• **Requirement**
In your answer, transcribe all of the data exactly.

• • • • •

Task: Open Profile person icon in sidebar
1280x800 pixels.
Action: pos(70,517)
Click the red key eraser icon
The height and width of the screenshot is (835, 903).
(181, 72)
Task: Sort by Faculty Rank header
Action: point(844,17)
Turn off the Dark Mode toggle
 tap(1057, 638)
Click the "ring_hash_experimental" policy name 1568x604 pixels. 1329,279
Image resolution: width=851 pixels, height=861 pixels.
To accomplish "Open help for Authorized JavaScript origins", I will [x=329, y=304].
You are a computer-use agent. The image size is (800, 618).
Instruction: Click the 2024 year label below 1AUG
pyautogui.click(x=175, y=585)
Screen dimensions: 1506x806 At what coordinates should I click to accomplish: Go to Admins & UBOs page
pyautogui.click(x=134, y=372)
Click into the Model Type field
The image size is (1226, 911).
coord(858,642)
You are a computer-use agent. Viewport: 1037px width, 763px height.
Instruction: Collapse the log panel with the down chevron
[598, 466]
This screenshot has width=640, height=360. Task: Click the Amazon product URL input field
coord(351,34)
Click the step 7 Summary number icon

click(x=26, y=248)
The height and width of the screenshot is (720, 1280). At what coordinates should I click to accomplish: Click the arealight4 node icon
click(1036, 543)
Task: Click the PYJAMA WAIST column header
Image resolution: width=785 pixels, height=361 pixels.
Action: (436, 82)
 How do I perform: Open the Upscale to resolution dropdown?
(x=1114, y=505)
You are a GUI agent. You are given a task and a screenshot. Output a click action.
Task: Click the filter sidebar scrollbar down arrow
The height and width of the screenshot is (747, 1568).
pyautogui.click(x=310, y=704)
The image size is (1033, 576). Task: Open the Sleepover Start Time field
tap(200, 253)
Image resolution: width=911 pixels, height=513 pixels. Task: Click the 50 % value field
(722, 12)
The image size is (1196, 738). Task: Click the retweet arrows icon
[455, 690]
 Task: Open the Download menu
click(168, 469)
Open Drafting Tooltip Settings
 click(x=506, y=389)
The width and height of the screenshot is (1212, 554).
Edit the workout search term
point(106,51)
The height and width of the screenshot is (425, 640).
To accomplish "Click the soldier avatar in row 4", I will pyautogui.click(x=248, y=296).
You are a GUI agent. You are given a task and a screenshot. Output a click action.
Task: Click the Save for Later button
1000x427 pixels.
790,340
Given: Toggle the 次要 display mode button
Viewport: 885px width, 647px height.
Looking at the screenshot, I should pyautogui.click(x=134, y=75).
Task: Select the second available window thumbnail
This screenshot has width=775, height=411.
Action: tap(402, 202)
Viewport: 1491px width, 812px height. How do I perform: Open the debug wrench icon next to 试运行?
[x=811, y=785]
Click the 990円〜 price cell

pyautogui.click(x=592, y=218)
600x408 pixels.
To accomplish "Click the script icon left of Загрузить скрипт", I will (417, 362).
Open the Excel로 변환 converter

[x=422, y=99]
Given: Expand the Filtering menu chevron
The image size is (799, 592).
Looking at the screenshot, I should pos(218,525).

• • • • •

• **Solution below**
Task: Open Profile person icon in sidebar
1280x800 pixels.
Action: pos(70,517)
Click the red key eraser icon
The height and width of the screenshot is (835, 903).
(181, 72)
Task: Sort by Faculty Rank header
Action: point(844,17)
Turn off the Dark Mode toggle
 tap(1057, 638)
Click the "ring_hash_experimental" policy name 1568x604 pixels. 1329,279
Image resolution: width=851 pixels, height=861 pixels.
To accomplish "Open help for Authorized JavaScript origins", I will [x=329, y=304].
You are a computer-use agent. The image size is (800, 618).
Instruction: Click the 2024 year label below 1AUG
pyautogui.click(x=175, y=585)
Screen dimensions: 1506x806 At what coordinates should I click to accomplish: Go to Admins & UBOs page
pyautogui.click(x=134, y=372)
Click into the Model Type field
The image size is (1226, 911).
coord(858,642)
You are a computer-use agent. Viewport: 1037px width, 763px height.
Instruction: Collapse the log panel with the down chevron
[598, 466]
This screenshot has width=640, height=360. Task: Click the Amazon product URL input field
coord(351,34)
Click the step 7 Summary number icon

click(x=26, y=248)
The height and width of the screenshot is (720, 1280). At what coordinates should I click to accomplish: Click the arealight4 node icon
click(1036, 543)
Task: Click the PYJAMA WAIST column header
Image resolution: width=785 pixels, height=361 pixels.
Action: (436, 82)
 How do I perform: Open the Upscale to resolution dropdown?
(x=1114, y=505)
You are a GUI agent. You are given a task and a screenshot. Output a click action.
Task: Click the filter sidebar scrollbar down arrow
The height and width of the screenshot is (747, 1568).
pyautogui.click(x=310, y=704)
The image size is (1033, 576). Task: Open the Sleepover Start Time field
tap(200, 253)
Image resolution: width=911 pixels, height=513 pixels. Task: Click the 50 % value field
(722, 12)
The image size is (1196, 738). Task: Click the retweet arrows icon
[455, 690]
 Task: Open the Download menu
click(168, 469)
Open Drafting Tooltip Settings
 click(x=506, y=389)
The width and height of the screenshot is (1212, 554).
Edit the workout search term
point(106,51)
The height and width of the screenshot is (425, 640).
To accomplish "Click the soldier avatar in row 4", I will pyautogui.click(x=248, y=296).
You are a GUI agent. You are given a task and a screenshot. Output a click action.
Task: Click the Save for Later button
1000x427 pixels.
790,340
Given: Toggle the 次要 display mode button
Viewport: 885px width, 647px height.
Looking at the screenshot, I should pyautogui.click(x=134, y=75).
Task: Select the second available window thumbnail
This screenshot has width=775, height=411.
Action: tap(402, 202)
Viewport: 1491px width, 812px height. How do I perform: Open the debug wrench icon next to 试运行?
[x=811, y=785]
Click the 990円〜 price cell

pyautogui.click(x=592, y=218)
600x408 pixels.
To accomplish "Click the script icon left of Загрузить скрипт", I will (417, 362).
Open the Excel로 변환 converter

[x=422, y=99]
Given: Expand the Filtering menu chevron
The image size is (799, 592).
Looking at the screenshot, I should pos(218,525).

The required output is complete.